Es mag durchaus sein, dass die Fusion in einem knallharten weltweiten Wettbewerb sinnvoll oder sogar geradezu unvermeidbar ist. Die Risiken und Nebenwirkungen sollten dennoch nicht übersehen werden. So wird es nach einem Zusammenschluss, der keine Liebesheirat ist, die typischen Reibungsverluste einer Fusion geben. Das betrifft diese Fusion umso mehr, als dass hier deutsche und französische Managementmentalitäten aufeinanderprallen werden. Die Franzosen mögen es gerne zentral und hierarchisch, die Deutschen gerne dezentral und kooperativ. Auch die Besetzung der Management-Posten wird nach einer Fusion komplizierter.
Und es bleibt die Frage nach den Aufträgen der kommenden Jahre. Die Auftragsbücher könnten besser gefüllt sein – allein die Fusion wird daran erst einmal nichts ändern. Anders als in manch anderen Branchen ist der Schritt in Märkte außerhalb der Europäischen Union schwer. Zwar drängen die Chinesen mit aller Kraft und staatlicher Alimentierung nach Europa, aber in China gibt es umgekehrt kein Interesse an europäischen Zügen. Der Grund dafür ist simpel: sie sind viel zu teuer. In der Bahnindustrie, die heute noch das Label „old economy“ tragen kann, ist viel Handarbeit in der Produktion angesagt. Dadurch spielen die Löhne eine größere Rolle. Ein Schnellzug des chinesischen Konzerns CRRC kostet deshalb nur halb so viel wie ein ICE von Siemens. Ein großes Manko in der Wettbewerbsfähigkeit.

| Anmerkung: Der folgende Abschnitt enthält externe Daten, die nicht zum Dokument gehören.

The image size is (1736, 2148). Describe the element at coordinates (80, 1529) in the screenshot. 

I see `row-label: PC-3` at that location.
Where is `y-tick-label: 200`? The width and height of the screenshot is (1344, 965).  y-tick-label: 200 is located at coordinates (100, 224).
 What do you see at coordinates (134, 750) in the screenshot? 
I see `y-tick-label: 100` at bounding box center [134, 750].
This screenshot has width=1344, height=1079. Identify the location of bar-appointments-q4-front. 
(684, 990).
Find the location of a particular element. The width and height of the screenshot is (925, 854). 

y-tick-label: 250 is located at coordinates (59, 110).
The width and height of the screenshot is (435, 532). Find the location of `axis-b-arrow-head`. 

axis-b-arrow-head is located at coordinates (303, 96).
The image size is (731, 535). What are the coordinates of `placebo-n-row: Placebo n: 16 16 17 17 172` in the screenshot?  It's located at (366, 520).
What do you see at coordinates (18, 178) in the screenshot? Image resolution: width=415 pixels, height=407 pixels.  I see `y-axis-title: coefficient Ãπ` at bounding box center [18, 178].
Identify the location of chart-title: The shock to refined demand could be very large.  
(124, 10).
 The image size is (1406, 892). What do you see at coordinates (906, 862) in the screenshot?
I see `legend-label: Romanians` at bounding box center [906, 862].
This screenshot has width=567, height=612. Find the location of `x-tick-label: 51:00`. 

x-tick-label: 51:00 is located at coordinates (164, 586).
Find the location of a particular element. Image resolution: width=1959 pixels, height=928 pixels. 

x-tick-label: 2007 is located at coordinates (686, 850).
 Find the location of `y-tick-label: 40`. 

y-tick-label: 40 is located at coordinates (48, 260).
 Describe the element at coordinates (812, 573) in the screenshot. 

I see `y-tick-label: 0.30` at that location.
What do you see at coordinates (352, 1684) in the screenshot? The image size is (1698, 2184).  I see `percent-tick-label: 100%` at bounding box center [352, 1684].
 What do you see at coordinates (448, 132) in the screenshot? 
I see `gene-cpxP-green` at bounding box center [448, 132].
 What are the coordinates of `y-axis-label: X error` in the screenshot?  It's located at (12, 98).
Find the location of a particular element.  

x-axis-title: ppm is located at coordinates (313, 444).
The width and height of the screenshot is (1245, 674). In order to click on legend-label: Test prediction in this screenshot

Alstom und Siemens werden nur über eine Technologieführerschaft „Made in Europe“ erfolgreich sein können. Dazu gehört aber auch, dass die Kunden – in vielen Fällen der Staat – die Bereitschaft haben müssen, dafür entsprechend zu zahlen. Geht es beim Kauf neuer Züge in Zukunft vor allem nach dem Preis, wird auch die Fusion nicht weiterhelfen. Mit den Preisen osteuropäischer oder chinesischer Anbieter werden Alstom und Siemens auch nach dem Zusammenschluss nicht mithalten können.